We set out to correct this by matching the fluid needed to the fluid that is given in the first 24 hours, by predefining the goal. The goal was the reversal of tissue acidosis. Reversal of base deficit was the first goal that we changed compared to other teams. I am not aware of any other team that uses this criteria. Drop in hematocrit or a drop in BUN occurs with adequate resuscitation and other teams in India have used urine output of 0.5ml/kg/ hour as goals for acute pancreatitis. Such goals serve as surogate markers in acute pancreatitis. It is our experience that urine outputs of 1ml/kg/hour serves well during the initial 24 hours following admission and we are aggressive to chieve this clinical goal and monitor for reversal of base deficit. This is similar to burn resuscitation and the end point of a successful resuscitation in burns, using Ringer's lactate is mild metabolic alkalosis. Again, this experience comes from treating large burns to which acute pancreatitis is similar.

This base deficit reflects tissue acidosis and predicts multiorgan failure. We know that most of the death in the early phase of acute pancreatitis is due to multi organ failure. Our premise was that, if we are able to disconnect the chain of events that promote MOF, one can succeed in getting good results in these patients. The second premise by which we used the same criteria, was that adequate fluid resuscitation reduces ichemic damage to pancreatic acinar cells leading to less enzyme leak, less enzyme activation.

Fluid resuscitation goals in acute pancreatitis - existing goals and our goals

In 15 years, that I have used this protocol, I have never had to refer a single patient to any other hospital for care and have lost one patient due to multidrug resistant Klebsiella, that the patient picked while on treatment in another hospital. I am not writing this to boast of any better result, but only to highlight that paying attention to simple details of medical care actually translates into improved patient results. We evolved a check list protocol for acute pancreatitis, that simplified this treatment so that it can be continuously monitored by our specialised nursing team. I am not able to give further details as this is getting ready for academic publication.

The second glaring defect or over kill in acute pancreatitis is the use of antibiotics. In Chennai, this is a phenomenon, with every pancreatitis patient being treated with Meropenem. It is told that the patient is started on "higher antibiotics", when it is not actually needed. Most of the patients in our treatment do not receive antibiotics as they have never needed it. I prescribe antibiotics to patients with clinical sepsis or patients with pancreatic necrosis. As far as antibiotics are concerned, we keep it simple. It is not needed, unless I define the indication in the given patient.
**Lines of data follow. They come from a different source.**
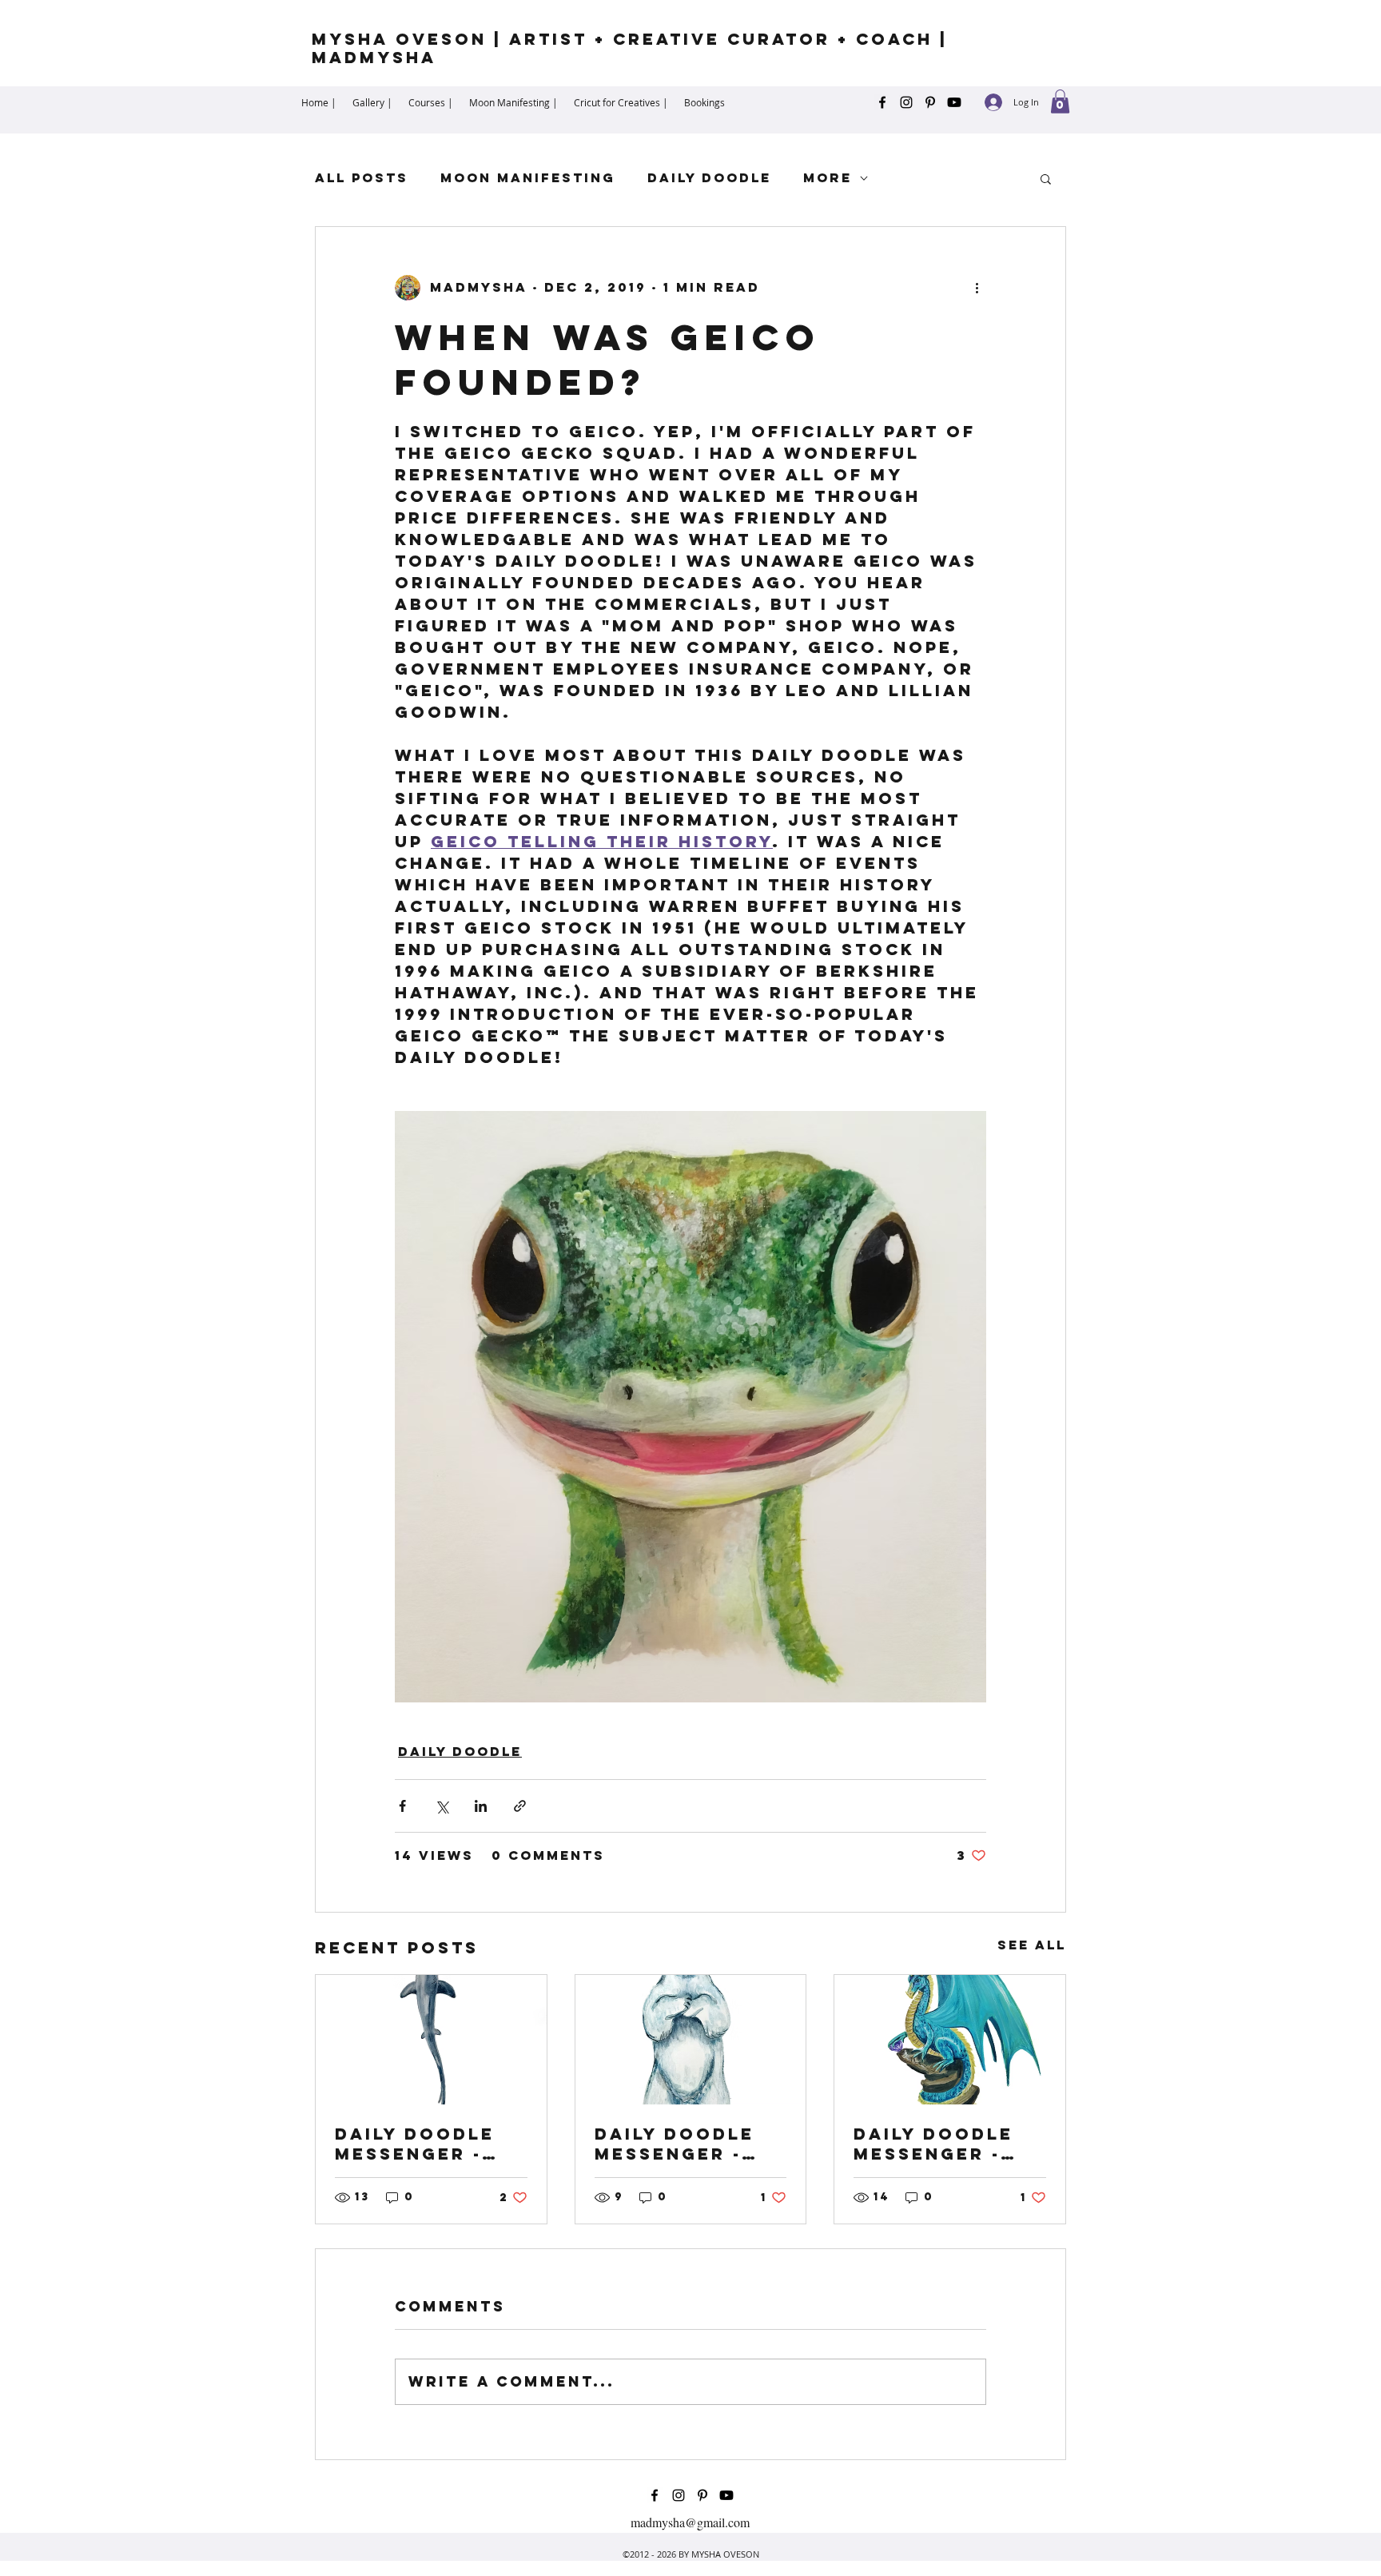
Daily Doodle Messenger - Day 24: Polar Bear (676, 2144)
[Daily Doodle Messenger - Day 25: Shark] (431, 2039)
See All (1031, 1945)
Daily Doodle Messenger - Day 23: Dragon (945, 2144)
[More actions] (976, 287)
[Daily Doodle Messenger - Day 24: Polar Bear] (690, 2039)
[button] (1060, 101)
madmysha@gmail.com (690, 2522)
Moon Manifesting (527, 177)
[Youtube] (954, 102)
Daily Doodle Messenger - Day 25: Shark (416, 2144)
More (827, 177)
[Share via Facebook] (402, 1806)
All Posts (361, 177)
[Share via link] (519, 1806)
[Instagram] (906, 102)
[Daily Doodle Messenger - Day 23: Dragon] (949, 2039)
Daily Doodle (709, 177)
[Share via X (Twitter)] (441, 1806)
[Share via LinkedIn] (480, 1806)
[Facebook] (882, 102)
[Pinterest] (930, 102)
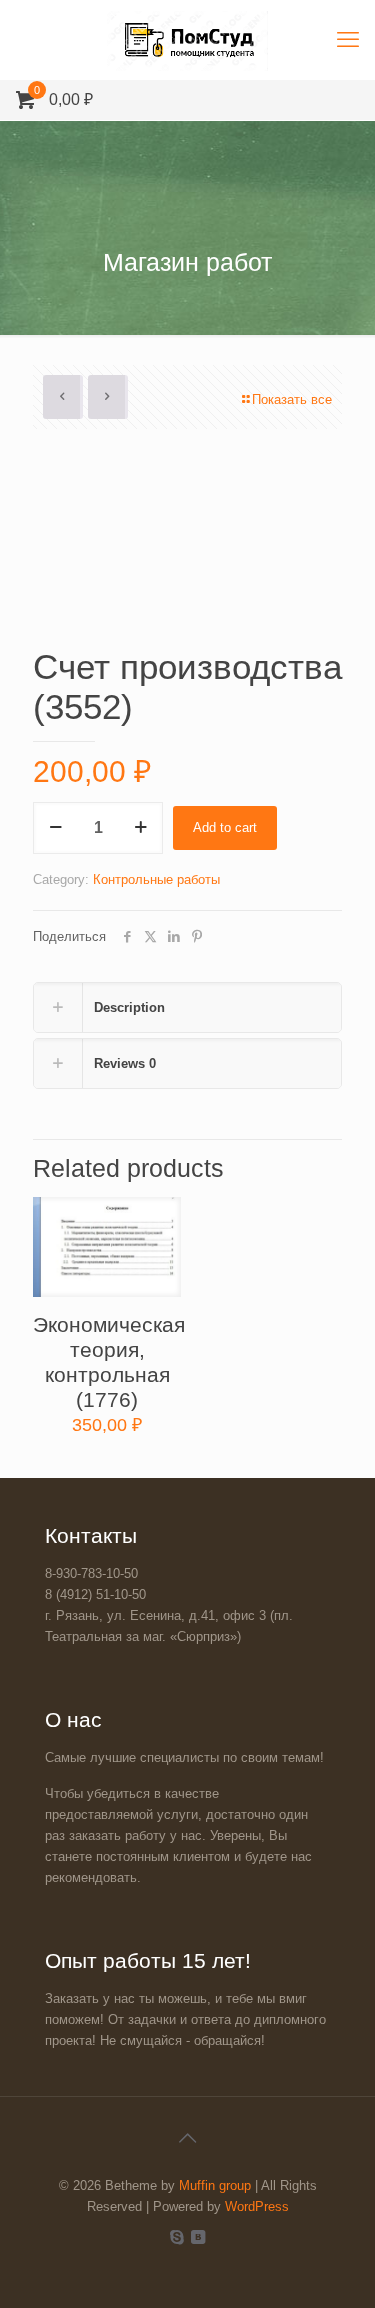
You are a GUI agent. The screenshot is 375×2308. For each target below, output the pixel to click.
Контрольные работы (156, 879)
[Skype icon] (177, 2236)
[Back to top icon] (188, 2138)
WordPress (257, 2206)
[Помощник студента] (187, 40)
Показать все (292, 399)
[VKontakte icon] (198, 2236)
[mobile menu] (348, 40)
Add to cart (225, 827)
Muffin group (215, 2185)
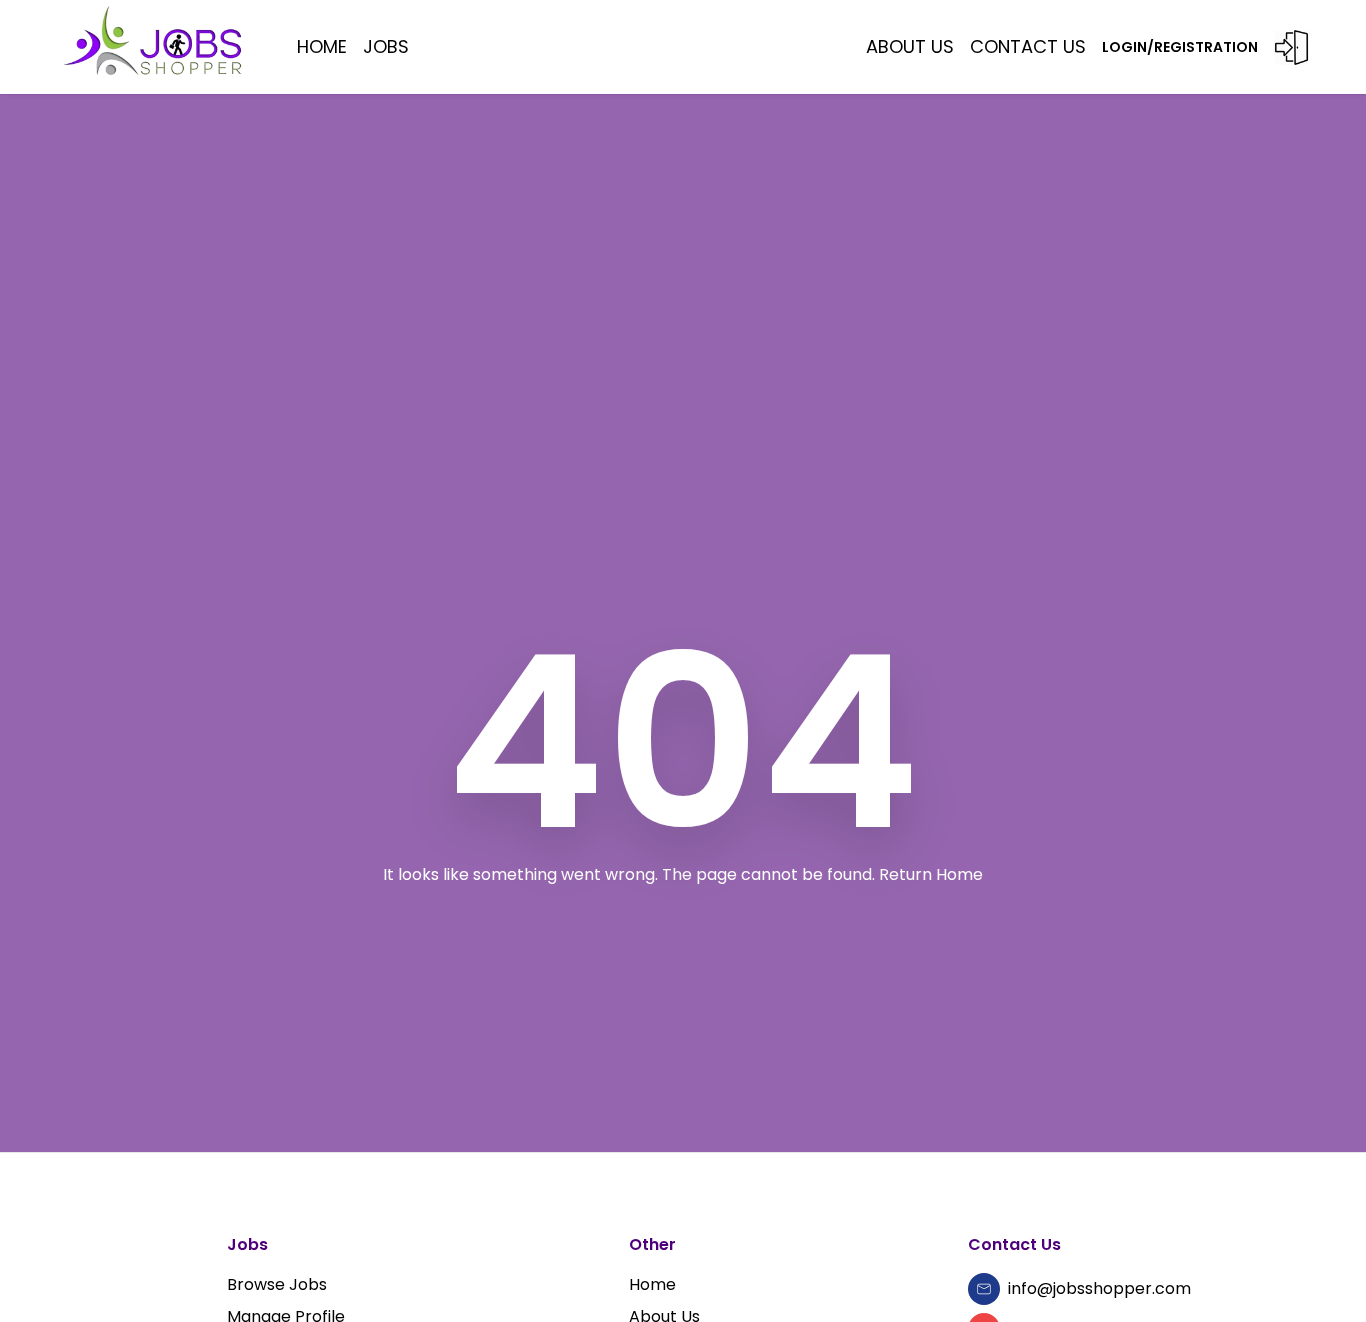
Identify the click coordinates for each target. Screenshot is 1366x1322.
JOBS (386, 46)
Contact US (1028, 46)
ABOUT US (910, 46)
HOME (322, 46)
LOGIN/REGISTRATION (1180, 47)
Early feeding is the next key step in acute pancreatitis. Feeding must commence when fluid resuscitation is complete. Any feed is good as long as the patient tolerates it. We have never used formula feeds more than a day. It is easier for our patients to tolerate easily digestible home made foods and allows them to scale up as they feel better. Our feed time is usually within the first 48 hours and we usually discharge patients on day 4, once the necrosis evaluation is complete.

There are 2 peaks that are noted in deaths from acute pancreatitis. The first peak is in the first week after diagnosis, estimated to be roughly 30% and the second peak is in the 4th week, which again is in the 30% range. There are lots of teams presenting patients on pancreatic necrosis during clinical conferences, which surprises me. I am of the belief that if you prevent MOF by adequate resuscitation in the eraly phase, it will also mean less number of patients that have pancreatic necrosis. While the numbers will never reach zero, it will mean less burden on society.

It has been my focus in the treatment of this disease that if you get the patient out of MOF and reduce necrosis by good fluid resuscitation, the challenges of infected pancreatic necrosis and infective deaths falls into insignificance. So far, my experience with this disease tells me that I am on the right path. Only hard data will tell me better things.